A Study to Evaluate the Effect of Rosuvastatin on Intravascular Ultrasound-Derived Coronary Atheroma Burden (ASTEROID) investigated the impact of treatment with rosuvastatin 40 mg daily for 24 months on coronary plaque progression in 349 patients [17]. Lowering LDL-C from 130.4 to 60.8 mg/dL associated with regression of PAV by 0.98%. While there was no comparator group employed in this study, the result represented the first definitive evidence of plaque regression with intensive lipid lowering in a large clinical trial. Subsequent analyses of statin treated patients in serial IVUS trials demonstrated that modest increases in levels of high-density lipoprotein cholesterol (HDL-C) also independently associated with their ability to slow disease progression [18], although HDL-C raising with specific agents has not yet been shown to reduce cardiovascular risk. This analysis revealed that changes in the ratio of apoB/A-I, reflecting changes in the ratio of atherogenic to protective lipoproteins, most strongly associated with the rate of disease progression [18].

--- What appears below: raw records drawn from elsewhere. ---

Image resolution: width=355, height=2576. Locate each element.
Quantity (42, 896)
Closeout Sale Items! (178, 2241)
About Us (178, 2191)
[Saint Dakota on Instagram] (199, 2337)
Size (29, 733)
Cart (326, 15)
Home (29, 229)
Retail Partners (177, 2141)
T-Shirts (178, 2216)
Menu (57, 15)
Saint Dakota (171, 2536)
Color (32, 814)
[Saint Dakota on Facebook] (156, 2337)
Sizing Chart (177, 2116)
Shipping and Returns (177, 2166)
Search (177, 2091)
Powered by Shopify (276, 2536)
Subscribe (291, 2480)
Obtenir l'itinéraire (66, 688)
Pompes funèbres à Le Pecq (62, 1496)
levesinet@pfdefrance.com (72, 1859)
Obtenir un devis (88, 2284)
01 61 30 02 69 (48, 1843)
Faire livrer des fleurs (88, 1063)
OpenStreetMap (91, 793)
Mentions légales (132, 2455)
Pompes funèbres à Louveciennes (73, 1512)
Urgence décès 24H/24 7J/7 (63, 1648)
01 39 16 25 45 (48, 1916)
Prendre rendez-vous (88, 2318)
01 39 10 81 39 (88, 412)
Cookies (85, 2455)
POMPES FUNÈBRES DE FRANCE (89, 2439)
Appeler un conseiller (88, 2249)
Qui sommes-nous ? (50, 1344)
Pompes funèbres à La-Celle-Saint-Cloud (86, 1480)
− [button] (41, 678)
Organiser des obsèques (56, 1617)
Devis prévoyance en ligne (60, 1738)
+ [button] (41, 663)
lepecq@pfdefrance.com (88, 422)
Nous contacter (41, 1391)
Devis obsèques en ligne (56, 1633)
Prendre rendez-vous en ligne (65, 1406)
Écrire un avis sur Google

This led to the design of the Study of Coronary Atheroma by Intravascular Ultrasound: Effect of Rosuvastatin versus Atorvastatin (SATURN) which compared the effects of treatment with atorvastatin 80 mg or rosuvastatin 40 mg daily for 24 months in 1039 patients with coronary disease [19]. Rosuvastatin treated patients achieved lower levels of LDL-C (62.6 vs 70.2 mg/dL) and higher levels of HDL-C (50.4 vs 48.6 mg/dL). While greater regression of PAV was observed in the rosuvastatin group (1.22 vs 0.99%), the difference between the groups did not achieve statistical significance. This resulted in the majority of individual patients demonstrating some degree of plaque regression (68.5 vs 63.2% in the rosuvastatin and atorvastatin treated patients, respectively). This finding suggested that treatment of patients with high intensity statin therapy could not only achieve guideline mandated LDL-C goals, but could result in regression of coronary disease in the majority of patients. The finding that one-third of patients demonstrated ongoing plaque progression, despite use of high intensity statin therapy, is important and reflects the ongoing residual risk in statin treated patients. Subsequent analyses demonstrated that this risk of ongoing progression associated with the presence of diabetes, higher blood pressure, lower levels of HDL-C and higher levels of apoB [20]. This finding reflects not only the multiple risk factor nature of atherosclerosis, but the importance of higher levels of apoB in patients with lower LDL-C levels suggests ongoing risk related to atherogenic lipoproteins. This highlights the potential to target additional lipid lowering in statin-treated patients.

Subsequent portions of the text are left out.